The full IP makes it to Google. We don't know what Google actually does with the packets they receive; we only know what they say.
> Only the last octet of an IPv4 address is removed.
Really? Wow. They aren't even pretending to anonymize addresses with a hash. Given that there is certainly more than 8-bits of identifying data in the other data sent to GA, a unique identifier can easily be recovered. Also, the bits they mask are the least interesting part of the address. They are preserving the network part of the address, which probably gives them the AS number.
> Considering homebrew's use specifically, not just looking at GA in general
That's the point - homebrew is choosing to add data to GA, which cannot be considered in isolation. The problem with GA isn't that they collect data from any particular site. Knowing that you occasionally visit ${website} might be interesting, but it's of limited value and relevancy. A list of people that visit ${political_opponent}'s website might be very interesting, but most of the time nobody is going to care. Knowing that you installed some software isn't interesting in most cases.

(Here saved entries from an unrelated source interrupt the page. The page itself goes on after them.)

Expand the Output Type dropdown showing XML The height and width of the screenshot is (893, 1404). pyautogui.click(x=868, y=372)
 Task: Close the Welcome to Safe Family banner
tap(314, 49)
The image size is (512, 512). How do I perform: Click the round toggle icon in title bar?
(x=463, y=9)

All of those situations change when someone can aggregate the data. Consider all those data points combined with the other websites that send data to GA, gmail, when you loaded the Javascript, fonts, etc hosted by Google. Add in all the data that is sent to Google from Android devices, Chrome, Nest, and every other product that Google (err, "Alphabet") is involved in. In aggregate, just the timestamps and partial address information will produce surprisingly accurate profile of your life. This gets scary when you start to do an actual pattern-of-life analysis and correlate "anonymized" data back to real names.
Yes, but those are websites. Some degree of tracking is vital to the functioning of many websites. e.g. No cookies, no sessions (generally speaking). Furthermore, it is expected that a lot of websites are tracking you.
I feel pretty safe in saying that most developers do not expect a command-line tool to phone home without saying, especially if this behavior was introduced in an update for a tool which didn't do that historically (and without any notification of the change).
Considering the popularity of this tool, it's a bit shocking that the core dev team of Homebrew didn't seem to anticipate that people would be upset by this. It really knocks my trust in and willingness to depend on this project.